- TASK DESCRIPTION -
Scan the material for the word "computer", then return every line where it appears.

- EXERCISE INPUT -
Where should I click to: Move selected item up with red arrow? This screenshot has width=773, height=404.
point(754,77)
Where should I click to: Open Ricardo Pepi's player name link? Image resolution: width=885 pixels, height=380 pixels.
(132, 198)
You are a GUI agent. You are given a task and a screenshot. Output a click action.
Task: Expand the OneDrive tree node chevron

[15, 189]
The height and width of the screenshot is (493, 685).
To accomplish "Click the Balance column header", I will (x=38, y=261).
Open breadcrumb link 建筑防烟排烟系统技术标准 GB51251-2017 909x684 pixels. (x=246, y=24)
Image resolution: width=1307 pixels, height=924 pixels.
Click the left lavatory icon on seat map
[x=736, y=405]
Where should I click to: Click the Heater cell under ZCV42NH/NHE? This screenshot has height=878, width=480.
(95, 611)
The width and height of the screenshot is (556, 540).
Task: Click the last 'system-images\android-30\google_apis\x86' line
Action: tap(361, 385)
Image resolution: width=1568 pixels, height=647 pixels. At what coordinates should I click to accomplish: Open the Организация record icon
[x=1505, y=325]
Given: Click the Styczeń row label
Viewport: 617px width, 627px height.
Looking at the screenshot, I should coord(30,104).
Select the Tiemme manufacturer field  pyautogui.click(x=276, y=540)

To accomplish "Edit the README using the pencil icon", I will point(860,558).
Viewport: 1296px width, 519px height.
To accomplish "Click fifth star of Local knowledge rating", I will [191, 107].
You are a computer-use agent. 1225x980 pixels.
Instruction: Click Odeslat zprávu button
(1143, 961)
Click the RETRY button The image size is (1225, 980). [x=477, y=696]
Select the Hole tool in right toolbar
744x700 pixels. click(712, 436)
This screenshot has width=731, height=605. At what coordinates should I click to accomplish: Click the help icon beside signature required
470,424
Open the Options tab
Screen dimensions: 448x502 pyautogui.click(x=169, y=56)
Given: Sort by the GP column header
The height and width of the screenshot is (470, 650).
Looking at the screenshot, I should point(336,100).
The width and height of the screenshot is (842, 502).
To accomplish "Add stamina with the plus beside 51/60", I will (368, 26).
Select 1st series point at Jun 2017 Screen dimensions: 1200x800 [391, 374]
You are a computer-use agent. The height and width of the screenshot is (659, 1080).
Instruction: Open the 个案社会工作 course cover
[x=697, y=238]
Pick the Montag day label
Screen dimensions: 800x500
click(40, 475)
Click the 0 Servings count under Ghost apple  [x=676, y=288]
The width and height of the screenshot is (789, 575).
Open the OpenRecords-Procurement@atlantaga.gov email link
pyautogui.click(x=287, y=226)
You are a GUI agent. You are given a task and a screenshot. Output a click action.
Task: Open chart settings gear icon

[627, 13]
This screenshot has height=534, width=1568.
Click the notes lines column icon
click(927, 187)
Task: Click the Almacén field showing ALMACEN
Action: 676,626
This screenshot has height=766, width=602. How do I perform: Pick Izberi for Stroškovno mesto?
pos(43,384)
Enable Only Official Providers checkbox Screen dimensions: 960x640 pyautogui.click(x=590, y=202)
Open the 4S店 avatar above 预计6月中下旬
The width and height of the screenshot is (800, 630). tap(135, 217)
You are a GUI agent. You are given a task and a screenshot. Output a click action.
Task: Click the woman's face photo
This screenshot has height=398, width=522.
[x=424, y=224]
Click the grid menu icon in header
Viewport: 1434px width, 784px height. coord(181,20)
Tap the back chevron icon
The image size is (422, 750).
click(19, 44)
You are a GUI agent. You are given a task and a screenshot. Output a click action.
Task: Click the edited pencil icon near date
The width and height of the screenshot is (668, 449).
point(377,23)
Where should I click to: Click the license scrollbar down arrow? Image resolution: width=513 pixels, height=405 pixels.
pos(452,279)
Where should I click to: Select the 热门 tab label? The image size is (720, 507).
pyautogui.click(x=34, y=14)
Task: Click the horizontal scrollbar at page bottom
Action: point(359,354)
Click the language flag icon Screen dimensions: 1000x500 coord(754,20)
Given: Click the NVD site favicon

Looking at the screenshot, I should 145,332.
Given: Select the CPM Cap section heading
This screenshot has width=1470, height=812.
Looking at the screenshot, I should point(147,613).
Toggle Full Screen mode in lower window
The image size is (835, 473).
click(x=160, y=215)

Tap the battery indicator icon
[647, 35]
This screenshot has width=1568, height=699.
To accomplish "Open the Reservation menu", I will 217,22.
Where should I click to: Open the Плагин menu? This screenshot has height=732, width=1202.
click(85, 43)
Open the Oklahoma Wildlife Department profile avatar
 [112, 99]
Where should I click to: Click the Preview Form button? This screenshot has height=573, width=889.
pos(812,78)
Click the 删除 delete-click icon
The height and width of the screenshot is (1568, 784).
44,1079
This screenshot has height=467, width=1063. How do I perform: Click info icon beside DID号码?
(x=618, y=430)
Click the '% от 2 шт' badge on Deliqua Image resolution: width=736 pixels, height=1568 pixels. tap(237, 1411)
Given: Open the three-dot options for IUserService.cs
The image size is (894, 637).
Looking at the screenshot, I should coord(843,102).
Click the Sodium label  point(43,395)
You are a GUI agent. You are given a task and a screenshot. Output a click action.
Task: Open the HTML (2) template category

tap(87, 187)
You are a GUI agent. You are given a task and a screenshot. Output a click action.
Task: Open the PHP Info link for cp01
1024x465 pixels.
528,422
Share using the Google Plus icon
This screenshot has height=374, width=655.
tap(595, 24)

- EXERCISE SOLUTION -
You are a computer-use agent. 1225x980 pixels.
You are a computer-use agent. The height and width of the screenshot is (659, 1080).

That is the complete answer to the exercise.